Buck Corp., a mobile payment processor and social shopping platform provider, launched a new service that allows companies or individuals to quickly establish an e-commerce shopping site.
Creating a “Shop on Buck” e-commerce store allows media companies, bloggers, magazines and other entrepreneurs with strong social media followings to operate a shopping site as a distributor of various merchant products.
It's a modern spin on an old idea. It's not quite a multi-level marketing system like Amway, though Buck's new shop system encourages users to turn their social ties into sales leads. And it's not quite the referral system that companies like Amazon.com offer because it allows users to draw inventory from multiple sources.
Buck refers to its distributors as “trendsetters,” which receive commissions established by the merchants for products sold through their Buck sites. Merchants establish their own commission amounts, which are shared between Buck and the trendsetters.
Merchants pay no upfront costs or ongoing fees to make their products available for Buck distributors, says Andy Kleitsch, Buck's CEO and founder.
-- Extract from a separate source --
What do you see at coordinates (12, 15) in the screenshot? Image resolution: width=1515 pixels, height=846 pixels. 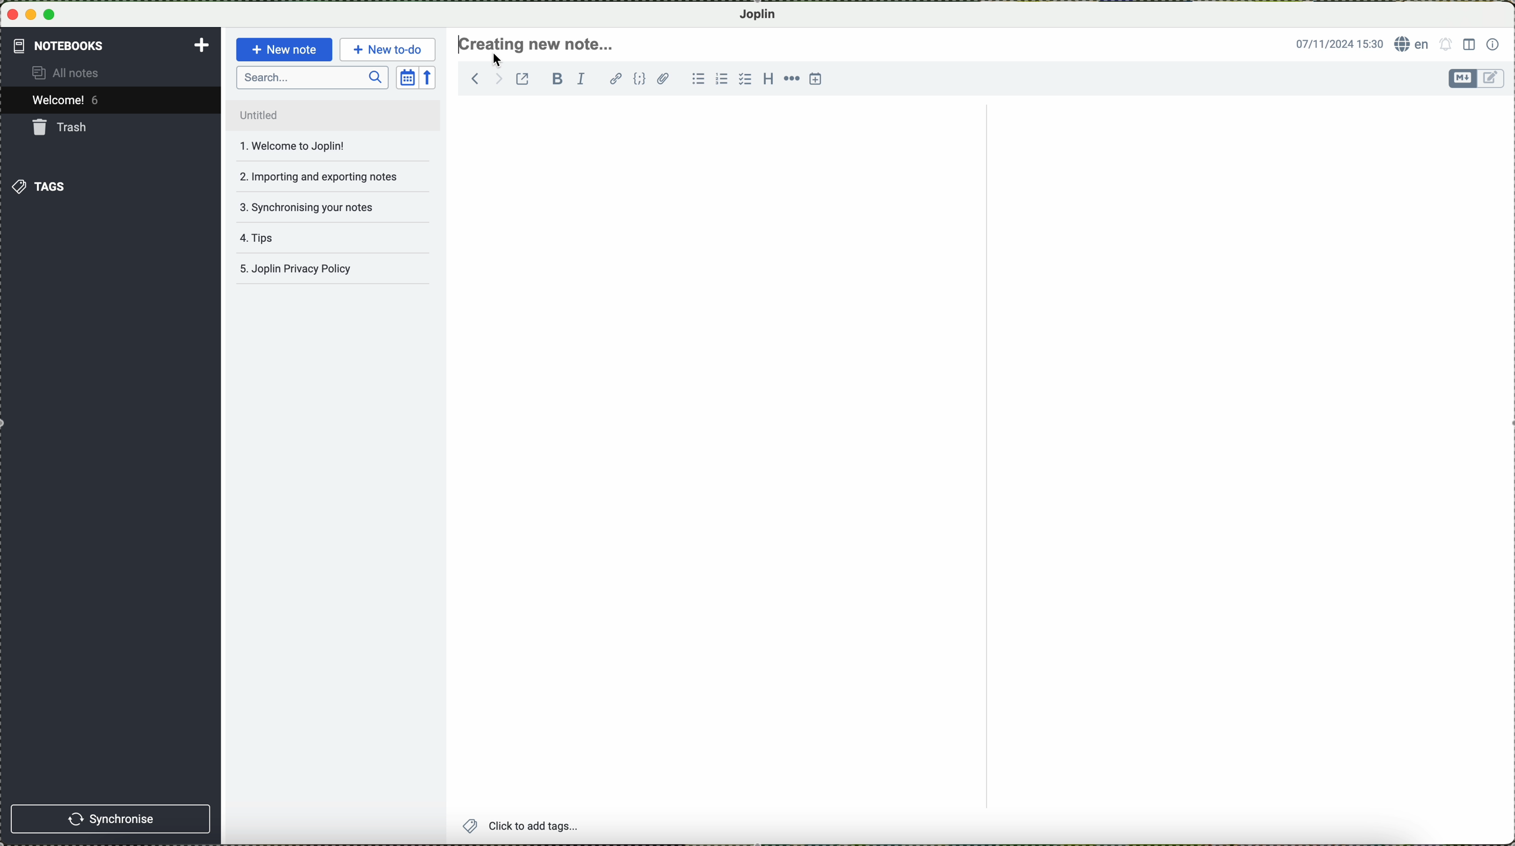 I see `close` at bounding box center [12, 15].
Consumers purchase products on the Buck sites with one click from their mobile device or PC because the transaction moves into Buck’s mobile payment processing technology for routing to the merchant’s own processing gateways, Kleitsch says.
The first time consumers shop through a Buck site, they would enroll payment card information that would be linked specifically to the mobile device they shop from, Kleitsch says.
“The credit card information is stored in the cloud, so it never stays in a phone or on any of the sites,” Kleitsch explains. “That card data is linked to a device identification on the mobile phone, and there are various attributes of the phone operating system we can use to make this link.”
Essentially, trendsetters can sell other merchants' products without the responsibility of payment processing, fulfillment, returns or chargebacks, Kleitsch says.
Buck's distributors promote their Buck shops to their Facebook followers and through Twitter, Pinterest, e-mail and other social media outlets, Kleitsch says.
Distributors log on to the product dashboard to curate their own selection of products from various merchants participating in the Buck distribution model for display in their own Buck- powered online shops. They can add products to their own sites by choosing “Buck It” on a selection menu below the item of a participating merchant, much in the same manner as users click “Like” next to items on Facebook.
While those considered trendsetters generally have to be a company or an individual with a strong social media following, anyone can apply to operate a Buck shop, Kleitsch says.
“The unemployed CEO who feels he or she wants to do this could apply, but Buck goes through a process to approve the application,” Kleitsch says.
Generally, a trendsetter consistently works the social media networks and is aggressive in luring potential buyers onto their websites and “show a real effort” to sell products for merchants under the Buck distribution model, Kleitsch adds.
For the initial launch in the Seattle area, local merchants were invited to participate. However, the company plans to extend the opportunity for merchants nationwide to expand distribution through Buck in the coming months, Kleitsch says.
If trendsetters have favorite products from non-Buck participants, they can convince the merchant to join the Buck distribution system and allow them to help sell those products, Kleitsch says.
“This is a way for these merchants to create a new discovery channel for their products,” he adds.